*Exercise tasks*.
a) From the oral history transcript, return word for word the part that opens with the words containing "Yuminary Bryson. I" and closes with "Caracas, in Venezuela.".
b) In the oral history transcript, how many years did Omaira Ospino work in the oil industry in Venezuela?

*Supplied passage*.
Time: 15:47
I go by Charisma Grace, but my official name is Genieve Walker.
My full name is Olena Stepanova.
My name is Joelle Buchanan.
My name is Kateryna Stepanova.
Omaira Eva Ospino Cárdenas.
Yuminary Bryson. I normally go by Yumi.
I was born in U.S.S.R., so Soviet Union.
I was born in Montego Bay, Jamaica.
I was born in Barquisimeto.
I was also born in Montego Bay, Jamaica.
I was born in Ukraine.
I was born in Caracas, in Venezuela.
Screen Text
My Mother and I: Our Journey
An oral history research collaboration between The Canadian Museum of Immigration at Pier 21 and The Immigrant Migrant Women’s Association of Halifax.
Mothers
Omaira Ospino, Venezuela:
I spent 25 years working in the oil industry in Venezuela. And I decided to retire because I have a beautiful project to move here to Canada, because my daughter was already here. I thought that coming as a family was the right thing to do.
Olena Stepanova, USSR/Ukraine:
When I graduated from university, I had my daughter. And before I move to Canada I work in accounting almost 12 years. So, I have a big background in my home country.
Charisma Grace, Jamaica:
And I was young, and I'm—I was, okay, I need to find something that—I need a career. I need to have something. I need a skill. And I decided on nursing, you know, because after I had Joelle, at that time she— she was a baby. She was probably about two. So, and the nurse was so good to me, you know. She was a midwife and she treated me so well. And I said, "Well, that is something that I see myself doing, you know. I could be that nurse, I could be that person."
Olena Stepanova:
Halifax is a big city and, more opportunity, more, activity for kids. The most important for us was my daughter get university here. So it was one reason why we moved to Nova Scotia.

*Dataset content*.

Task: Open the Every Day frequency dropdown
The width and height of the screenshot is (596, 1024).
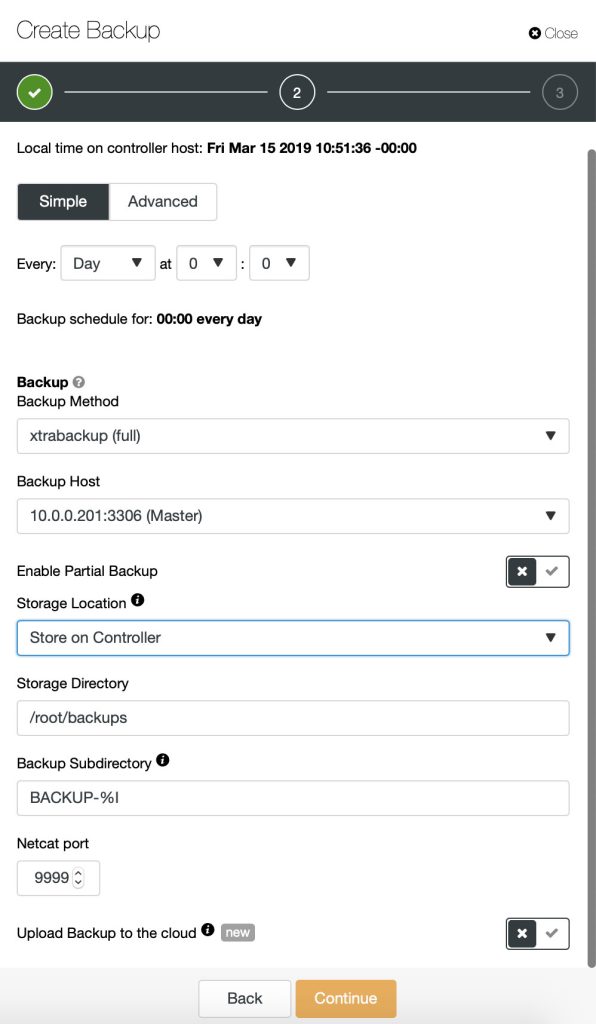Action: 108,263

*The results*.
a)
Yuminary Bryson. I normally go by Yumi.
I was born in U.S.S.R., so Soviet Union.
I was born in Montego Bay, Jamaica.
I was born in Barquisimeto.
I was also born in Montego Bay, Jamaica.
I was born in Ukraine.
I was born in Caracas, in Venezuela.

b) 25 years.